Mashai è una personalità di rilievo nel complesso scacchiere politico iraniano e, nel caso dovesse effettivamente candidarsi, potrebbe causare non pochi problemi agli ayatollah e ai pasdaran. Tornando al quesito posto in precedenza, potrebbe essere proprio il timore di essere travolto da Mashai a costringere Khamenei ad allearsi nuovamente con Rafsanjani. Si tratterebbe in questo caso di creare uno scudo protettivo da parte dell’intera vecchia generazione della Repubblica Islamica, composta in buona parte dal clero sciita, al fine di fermare la scalata al potere della seconda generazione più vicina ai pasdaran e di matrice nazionalista e laica. Non a caso si sono mobilitati molti grandi ayatollah sciiti, i quali, notando la difficoltà in cui oggi si trova Khamenei contro Ahmadi-Nejad, hanno chiesto a Rafsanjani di scendere in campo per salvare l’establishment clericale dall’eventuale presa di potere del fronte presidenziale.

Considerando lo scontro politico in corso, le prossime elezioni presidenziali rappresentano un momento cruciale per il futuro dell'Iran. Saranno i filo-conservatori a vincere oppure riuscirà a imporsi Ahmadi-Nejad, spalleggiando la controversa figura del consuocero? Quale sarà il ruolo di Rafsanjani?

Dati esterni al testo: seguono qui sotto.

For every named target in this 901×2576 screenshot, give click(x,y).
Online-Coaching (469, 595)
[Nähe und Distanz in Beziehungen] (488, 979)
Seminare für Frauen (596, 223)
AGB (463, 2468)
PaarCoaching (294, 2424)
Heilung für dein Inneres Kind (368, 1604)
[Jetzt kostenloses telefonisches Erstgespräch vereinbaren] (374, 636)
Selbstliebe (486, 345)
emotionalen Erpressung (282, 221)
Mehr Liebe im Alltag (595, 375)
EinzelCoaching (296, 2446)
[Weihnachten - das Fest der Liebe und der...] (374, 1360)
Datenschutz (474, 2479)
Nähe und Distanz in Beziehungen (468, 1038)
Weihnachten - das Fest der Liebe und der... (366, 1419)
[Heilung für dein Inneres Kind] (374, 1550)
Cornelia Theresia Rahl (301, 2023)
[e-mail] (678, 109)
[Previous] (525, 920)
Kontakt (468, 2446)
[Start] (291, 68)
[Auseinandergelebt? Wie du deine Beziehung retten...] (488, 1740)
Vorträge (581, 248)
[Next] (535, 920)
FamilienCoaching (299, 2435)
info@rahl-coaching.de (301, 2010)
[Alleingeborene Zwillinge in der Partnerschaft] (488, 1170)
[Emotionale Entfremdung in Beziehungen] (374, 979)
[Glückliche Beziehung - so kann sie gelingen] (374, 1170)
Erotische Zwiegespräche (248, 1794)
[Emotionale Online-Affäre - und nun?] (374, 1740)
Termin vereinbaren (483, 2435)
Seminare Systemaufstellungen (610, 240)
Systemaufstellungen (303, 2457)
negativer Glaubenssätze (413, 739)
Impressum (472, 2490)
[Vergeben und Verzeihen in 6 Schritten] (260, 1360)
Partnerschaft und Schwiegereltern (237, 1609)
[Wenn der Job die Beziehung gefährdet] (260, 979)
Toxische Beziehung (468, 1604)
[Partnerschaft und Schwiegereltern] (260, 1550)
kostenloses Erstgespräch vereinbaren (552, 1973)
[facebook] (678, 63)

Molto dipenderà dalle mosse strategiche dei vari schieramenti nei prossimi giorni. Bisognerà però attendere il 22 maggio per vedere se il Consiglio dei Guardiani concederà a Mashai l'idoneità necessaria per presentarsi nella rosa ufficiale dei candidati finali.


Se questi dovesse entrarvi, allora assisteremo a un vero braccio di ferro tra il fronte presidenziale, quello dei conservatori e quello di Rafsanjani (ovviamente se anche costui riuscisse a superare la preselezione).

Nel caso in cui però Mashai non riuscisse a superare la preselezione, bisognerà attendere e osservare le eventuali reazioni del suo sponsor, il presidente Ahmadi-Nejad, il quale ha già avvertito i conservatori che in tal caso potrebbe far scoppiare scandali politici, diffondendo segreti di Stato relativi alla corruzione di uomini di primo piano della Repubblica Islamica e particolarmente vicini alla Guida Suprema.